(Records from a collection)
◆ ◆ ◆ ◆ ◆
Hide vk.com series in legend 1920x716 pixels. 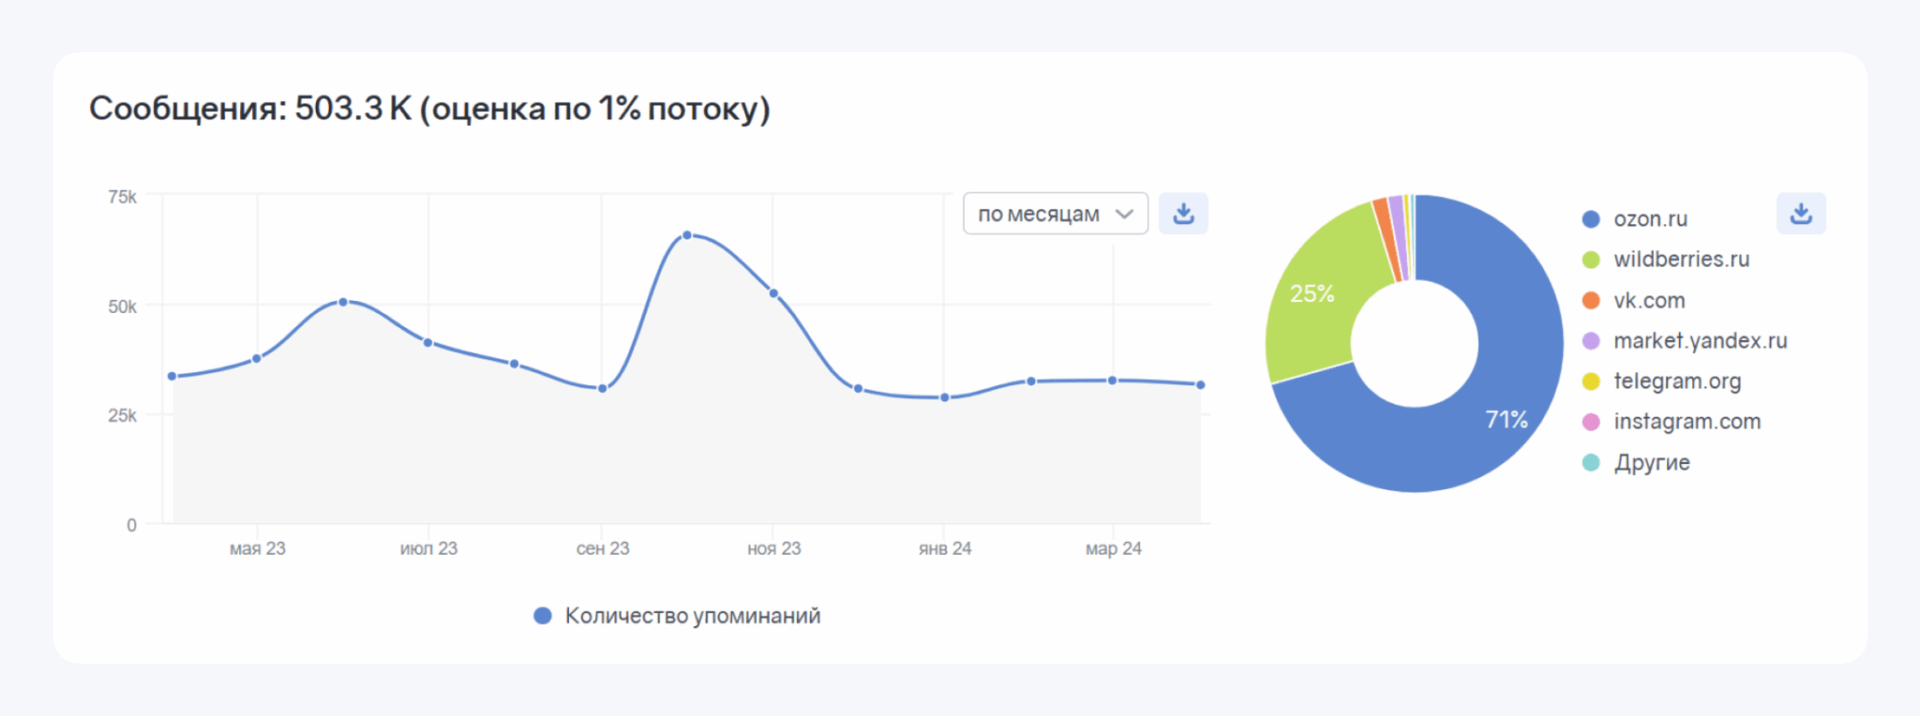pos(1649,300)
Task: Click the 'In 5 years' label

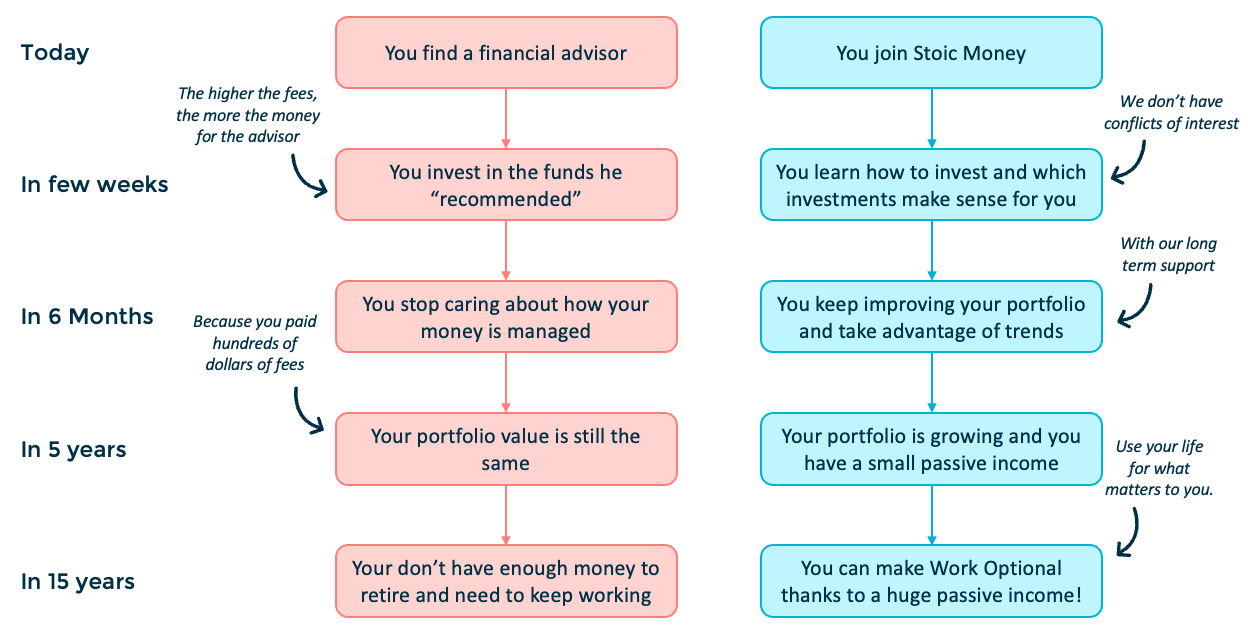Action: [74, 449]
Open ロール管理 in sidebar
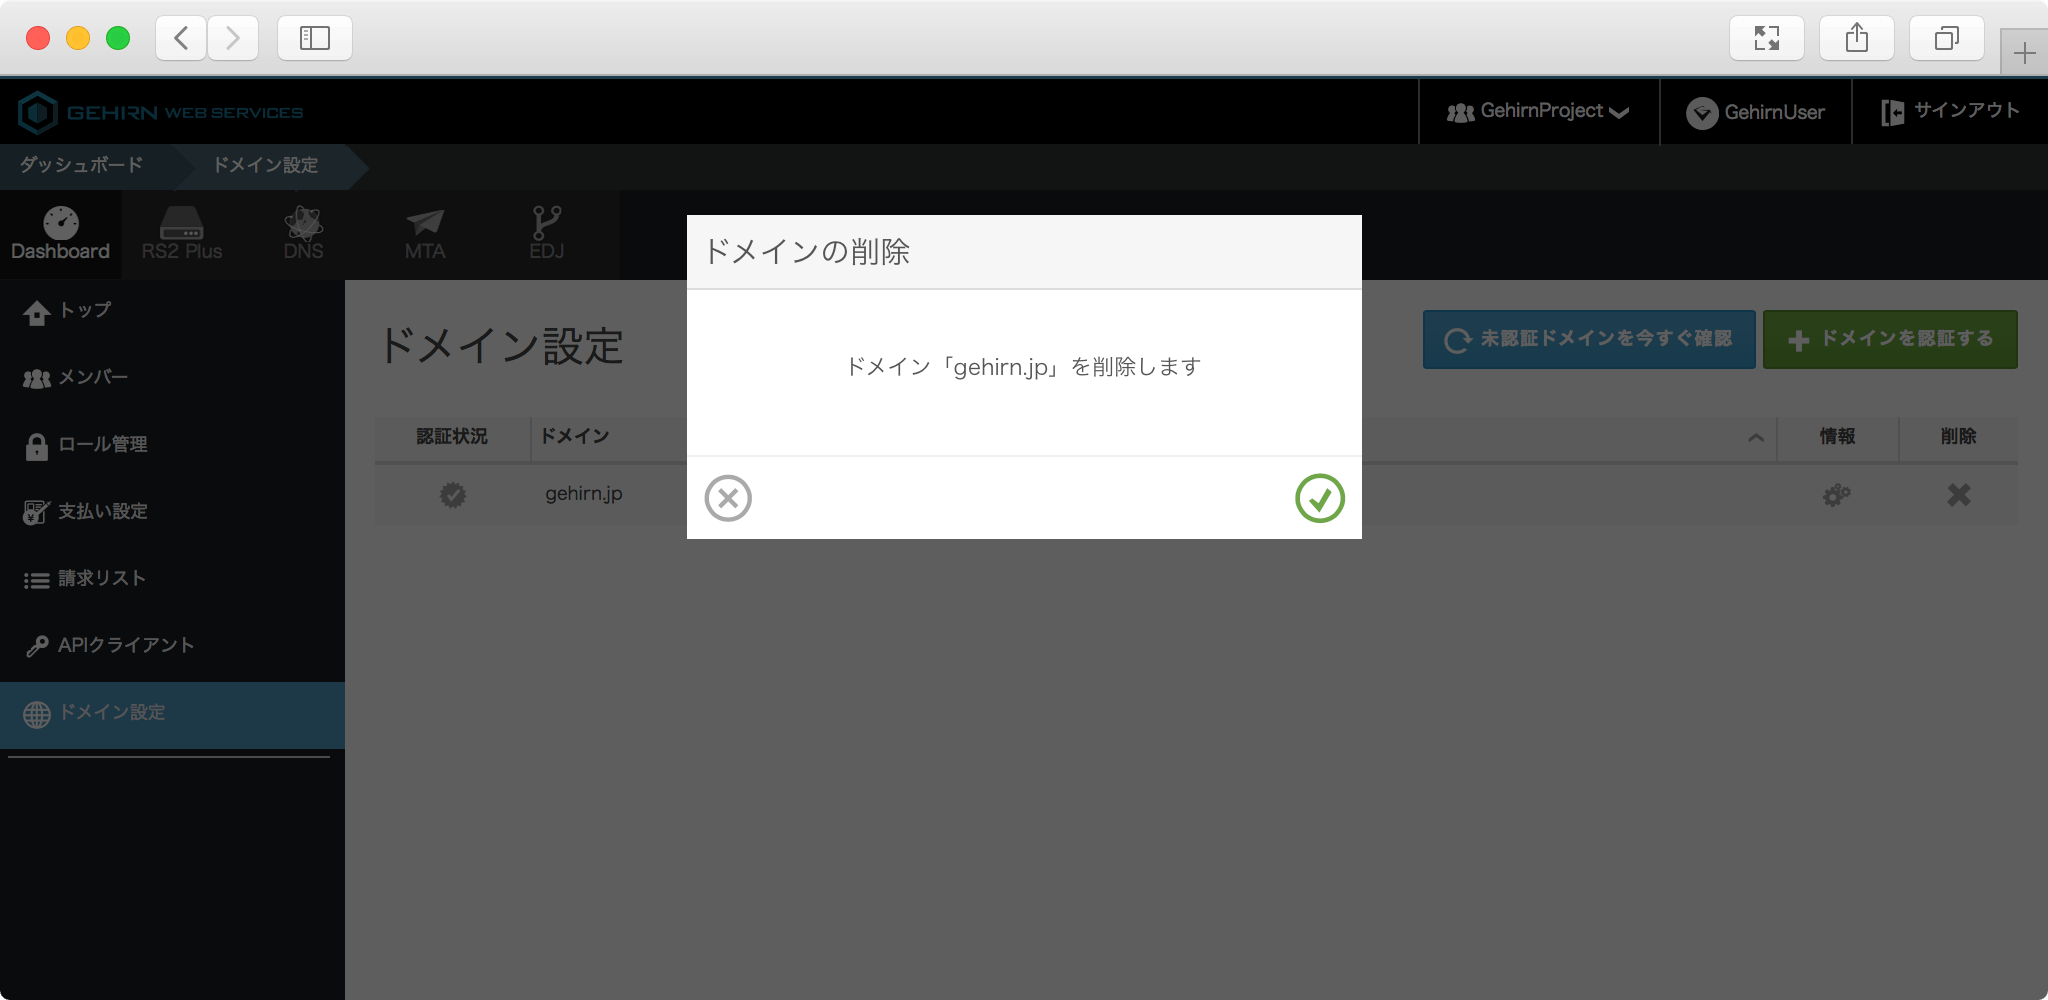2048x1000 pixels. [102, 445]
◆ ◆ ◆ ◆ ◆
Problem requirements
All lines from the one containing "Task: Click the 'In 5 years' label" through the end of the data are to be restated exactly, with nothing else and without the pictures.

Output for this exercise
Task: Click the 'In 5 years' label

Action: [74, 449]
Open ロール管理 in sidebar
2048x1000 pixels. [102, 445]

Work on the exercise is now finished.